Investigadores del British Antarctic Survey (BAS) identificaron una correlación directa entre las mareas oceánicas extremas y el desprendimiento de icebergs gigantes en la plataforma de hielo Brunt, ubicada en la Antártida.
La investigación, publicada en la revista Nature Communications, destaca el papel de una grieta conocida como Chasm-1, de la cual se originó el iceberg A-81 en enero de 2023.
Desde 2021, la Brunt ha perdido tres gigantescos bloques de hielo, uno de ellos con dimensiones comparables a las del Gran Londres, lo que ha intensificado los estudios sobre los procesos internos y mecánicos que anteceden estos eventos.

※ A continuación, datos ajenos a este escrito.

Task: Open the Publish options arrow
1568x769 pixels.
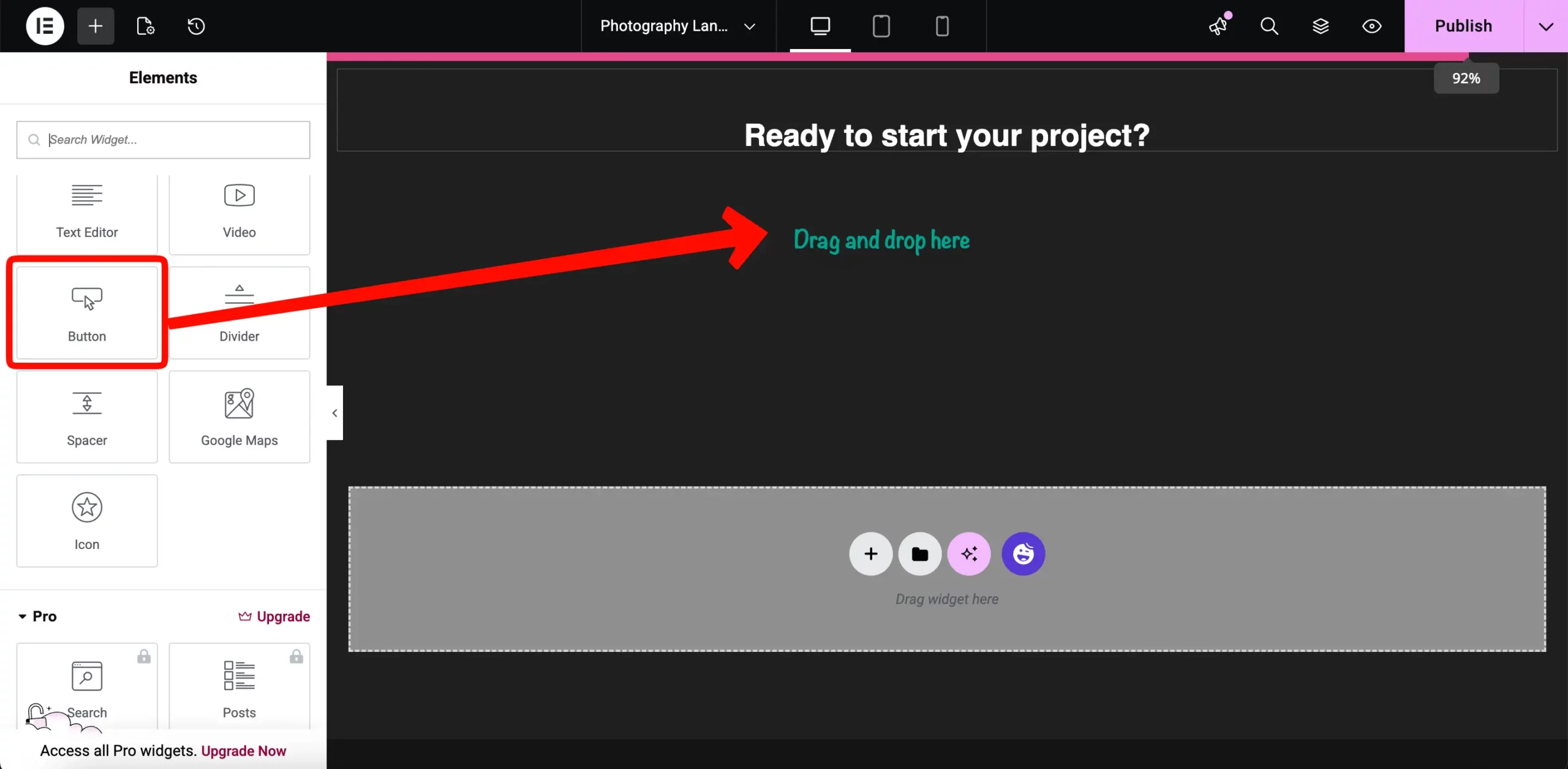Action: click(1545, 26)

Desprendimientos sincronizados de icebergs gigantes con picos de marea: el caso del iceberg A-81
Mediante un sistema de monitoreo continuo con GPS y análisis de radar, el equipo científico logró rastrear movimientos milimétricos y variaciones en la tensión estructural de la plataforma de hielo. Los datos revelan que el crecimiento de grietas y la posterior ruptura ocurren sistemáticamente durante las mareas vivas, cuando las fuerzas gravitacionales alcanzan su mayor intensidad.
Este patrón se confirmó con el desprendimiento abrupto del A-81, cuya superficie alcanzó cientos de kilómetros cuadrados. El evento mostró cuán rápido y poderoso puede ser el efecto de las mareas sobre los sistemas glaciares.
Impactos globales: cómo los icebergs alteran océanos, climas y ecosistemas
Los icebergs antárticos, que constituyen cerca del 50 % de la pérdida anual de hielo del continente, no solo remodelan las plataformas de hielo, sino que también alteran la circulación oceánica, influyen en la salinidad del agua y afectan a los ecosistemas marinos por donde transitan.
Comprender qué regula el momento exacto de estas rupturas es esencial para evaluar la estabilidad a largo plazo de las plataformas de hielo y su influencia sobre el nivel del mar y la dinámica climática global.
Predicción de eventos y nuevo modelo climático
El estudio del BAS sugiere que, además de las condiciones internas del hielo, las fuerzas externas como los vientos y las mareas podrían ser elementos clave para anticipar estos eventos. Esta nueva perspectiva permitiría desarrollar modelos de predicción a corto plazo, una herramienta que hasta ahora resultaba imprecisa.
El glaciólogo principal del estudio, Dr. Oliver Marsh, destacó:
«Reconocer cómo las mareas y los vientos inciden en el proceso de ruptura nos acerca a poder anticipar no solo la ocurrencia, sino la temporalidad precisa de futuros desprendimientos de hielo.»